Clostridium – Harnessing Friend Over Foe To Advance a Sustainable Future

Bryan P. Tracy, PhD, CEO White Dog Lab

Clostridium is a genus of obligate anaerobic, predominantly spore-forming, Gram-positive bacteria that is commonly feared due to a subset of “foes,” notably C. difficile, tetani, botulinum, and perfringens. In contrast, my research seeks to harness the industrial potential of the non-toxic, friendly majority that exhibits broad substrate utilization, diverse metabolite production, and robust growth. We are particularly focused on acetogenic Clostridium.

Our motivation stems from what we posit as the bioeconomy conundrum – dealing with oxygen in biomass feedstocks. The world’s transportation fuel and chemical production technologies largely produce chemically reduced products, and handle petroleum, a reduced feedstock. In comparison, sugar and biobased feedstocks are oxidized, rendering them deficient in the energy required to produce drop-in products, and posing mass yield challenges, as oxygen must be removed.  

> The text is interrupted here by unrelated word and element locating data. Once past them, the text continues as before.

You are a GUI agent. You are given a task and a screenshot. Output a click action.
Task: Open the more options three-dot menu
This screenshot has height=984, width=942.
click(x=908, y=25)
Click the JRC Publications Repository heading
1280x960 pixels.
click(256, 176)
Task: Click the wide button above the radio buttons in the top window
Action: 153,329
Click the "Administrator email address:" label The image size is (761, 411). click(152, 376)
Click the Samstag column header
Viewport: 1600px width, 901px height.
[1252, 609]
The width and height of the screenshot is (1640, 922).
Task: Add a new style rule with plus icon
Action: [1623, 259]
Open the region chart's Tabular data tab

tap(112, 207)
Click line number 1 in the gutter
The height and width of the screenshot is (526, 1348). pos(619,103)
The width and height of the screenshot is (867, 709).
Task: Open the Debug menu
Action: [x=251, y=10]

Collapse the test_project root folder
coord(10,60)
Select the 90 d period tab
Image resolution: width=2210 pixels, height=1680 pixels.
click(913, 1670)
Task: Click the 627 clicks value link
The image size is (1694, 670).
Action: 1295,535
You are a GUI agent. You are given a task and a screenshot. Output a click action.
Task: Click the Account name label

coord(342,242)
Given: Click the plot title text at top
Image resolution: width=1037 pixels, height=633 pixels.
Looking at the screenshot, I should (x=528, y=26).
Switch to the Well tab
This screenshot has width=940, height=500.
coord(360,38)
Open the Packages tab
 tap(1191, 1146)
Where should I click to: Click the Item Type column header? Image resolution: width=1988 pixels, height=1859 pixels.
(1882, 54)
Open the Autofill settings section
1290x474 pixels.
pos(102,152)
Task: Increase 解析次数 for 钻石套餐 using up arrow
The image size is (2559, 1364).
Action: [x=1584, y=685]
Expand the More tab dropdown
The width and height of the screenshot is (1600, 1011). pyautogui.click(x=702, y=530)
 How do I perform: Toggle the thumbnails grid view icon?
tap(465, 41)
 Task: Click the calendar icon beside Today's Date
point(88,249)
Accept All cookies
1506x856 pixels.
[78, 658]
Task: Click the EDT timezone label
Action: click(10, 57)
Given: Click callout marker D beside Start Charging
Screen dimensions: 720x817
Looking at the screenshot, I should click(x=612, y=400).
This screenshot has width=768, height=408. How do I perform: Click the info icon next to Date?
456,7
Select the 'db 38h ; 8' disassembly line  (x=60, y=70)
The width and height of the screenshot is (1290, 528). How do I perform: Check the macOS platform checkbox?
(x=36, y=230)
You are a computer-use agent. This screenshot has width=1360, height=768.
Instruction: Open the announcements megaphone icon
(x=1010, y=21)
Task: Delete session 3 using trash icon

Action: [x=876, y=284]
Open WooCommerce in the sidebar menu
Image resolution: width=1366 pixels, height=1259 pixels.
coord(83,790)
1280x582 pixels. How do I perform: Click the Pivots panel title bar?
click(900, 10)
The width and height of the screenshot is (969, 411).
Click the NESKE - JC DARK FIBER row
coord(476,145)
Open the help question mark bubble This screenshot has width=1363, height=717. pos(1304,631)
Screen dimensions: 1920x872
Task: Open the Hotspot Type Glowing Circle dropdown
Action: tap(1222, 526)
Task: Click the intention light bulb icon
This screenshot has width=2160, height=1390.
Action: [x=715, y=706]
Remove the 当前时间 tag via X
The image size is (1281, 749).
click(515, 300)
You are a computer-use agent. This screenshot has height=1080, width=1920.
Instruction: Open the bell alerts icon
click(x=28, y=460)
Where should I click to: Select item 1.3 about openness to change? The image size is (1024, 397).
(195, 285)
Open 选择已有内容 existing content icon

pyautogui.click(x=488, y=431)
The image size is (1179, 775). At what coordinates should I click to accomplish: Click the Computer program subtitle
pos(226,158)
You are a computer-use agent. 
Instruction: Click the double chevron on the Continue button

Acetogenic Clostridium have the potential to perform what we refer to as Anaerobic, Non-Photosynthetic (ANP) mixotrophy – defined as the concurrent utilization of organic (e.g., glucose) and inorganic (e.g., CO2, CO and H2) substrates. As I will describe, our collaborators and White Dog Labs have developed genetic engineering tools, built diverse libraries of acetogens, and employed systems level approaches to apply ANP mixotrophy to this bioeconomy conundrum. As a result, we demonstrate new fermentation paradigms that unlock higher theoretical maximum yields, improve carbon life-cycles, and synergize biomass and fossil feedstocks to realize sustainable production processes for fuels, chemicals and nutrition products.